#### DATA FOR PROCESSING:
◆ ◆ ◆
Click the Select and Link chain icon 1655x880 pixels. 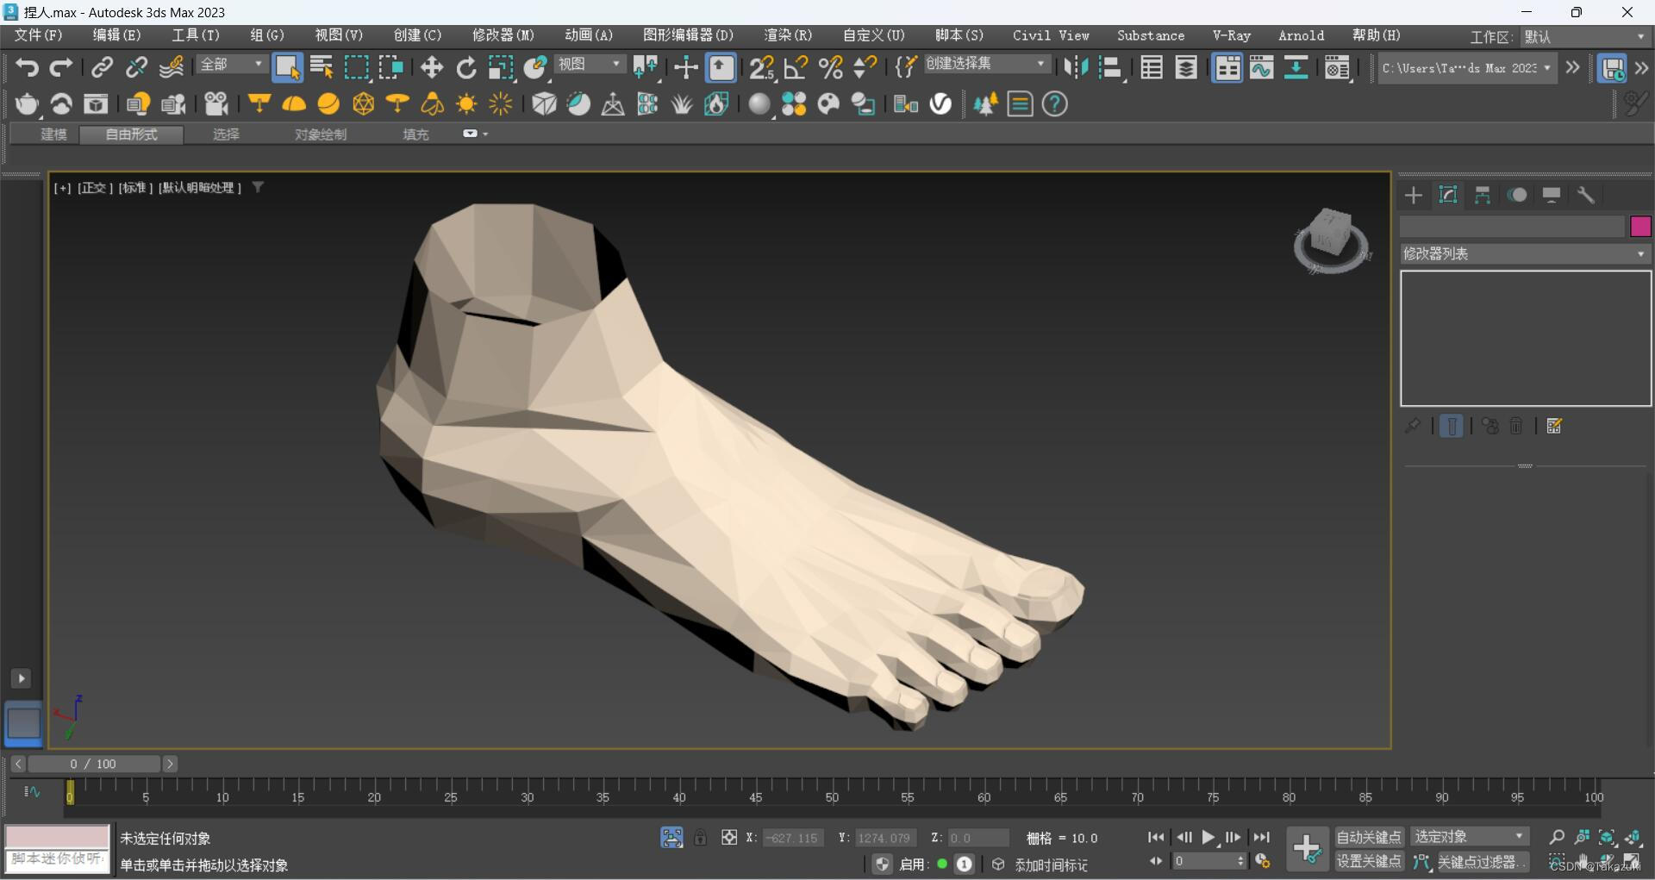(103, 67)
◆ ◆ ◆
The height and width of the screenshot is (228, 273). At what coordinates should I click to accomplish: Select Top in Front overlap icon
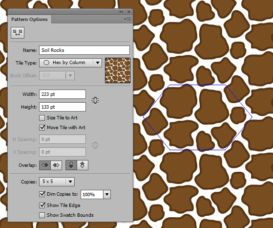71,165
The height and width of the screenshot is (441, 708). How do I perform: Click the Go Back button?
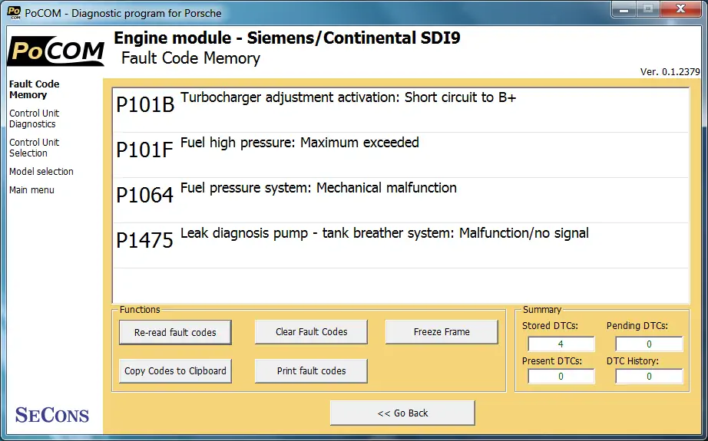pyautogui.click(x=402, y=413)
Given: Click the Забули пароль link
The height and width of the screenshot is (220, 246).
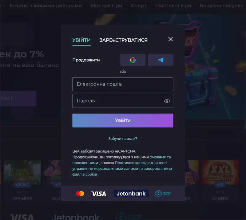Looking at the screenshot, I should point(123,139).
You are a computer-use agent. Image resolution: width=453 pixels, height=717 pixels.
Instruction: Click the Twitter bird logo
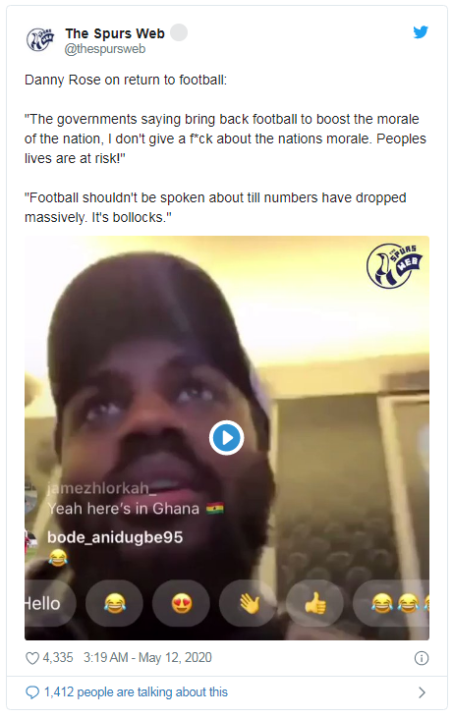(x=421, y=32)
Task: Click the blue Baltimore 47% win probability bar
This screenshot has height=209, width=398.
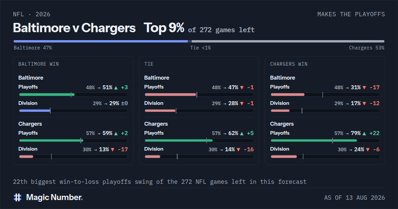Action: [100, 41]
◆ ◆ ◆
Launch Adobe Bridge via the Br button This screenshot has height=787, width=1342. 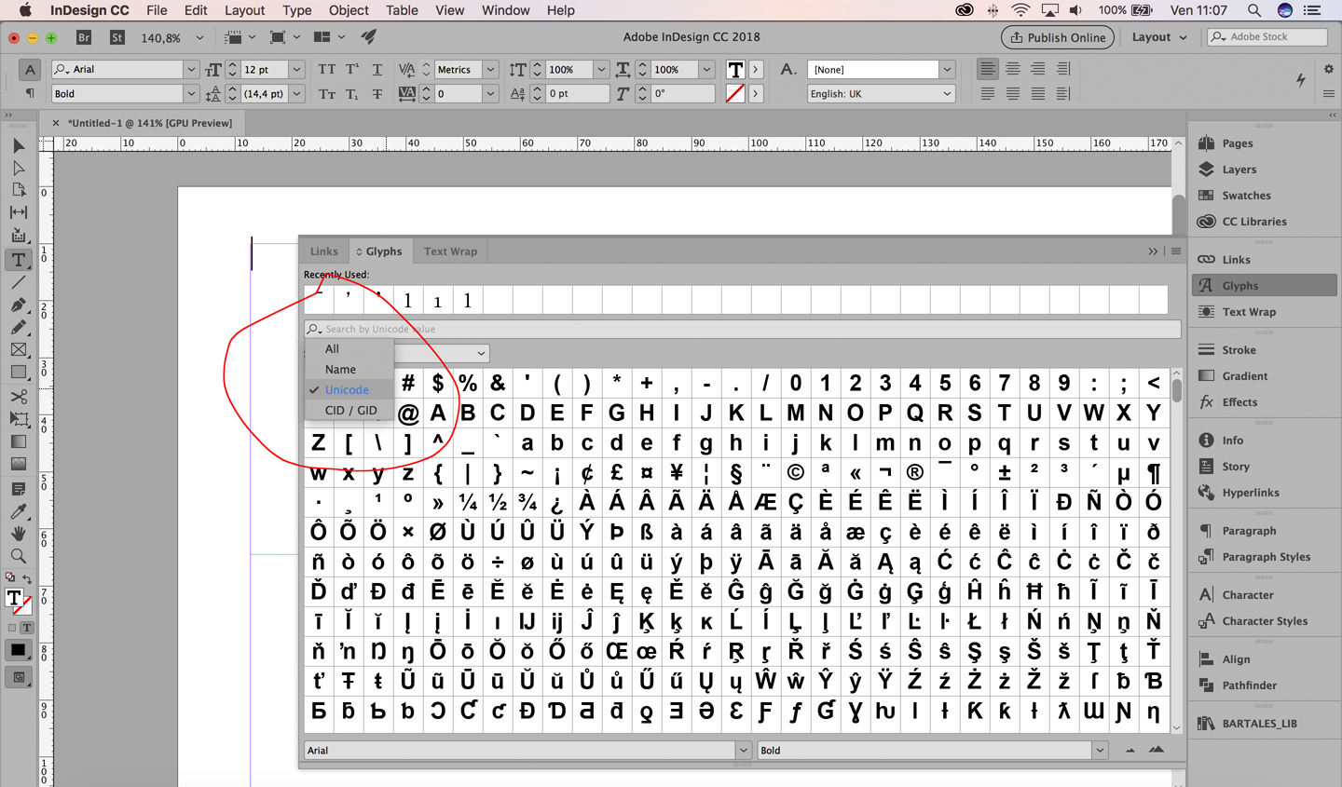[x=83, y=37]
◆ ◆ ◆
#### WHAT IS REQUIRED:
Above are the records; please give again, exactly and in full, only the lines that run from the line with "The height and width of the screenshot is (441, 708)." through the line with "Task: Click the", with no pictures.

#### TASK OUTPUT:
The height and width of the screenshot is (441, 708). How do I perform: Click the Go Back button?
pyautogui.click(x=402, y=413)
Given: Click the Забули пароль link
The height and width of the screenshot is (220, 246).
Looking at the screenshot, I should point(123,139).
You are a computer-use agent. Image resolution: width=453 pixels, height=717 pixels.
Instruction: Click the Twitter bird logo
(x=421, y=32)
Task: Click the blue Baltimore 47% win probability bar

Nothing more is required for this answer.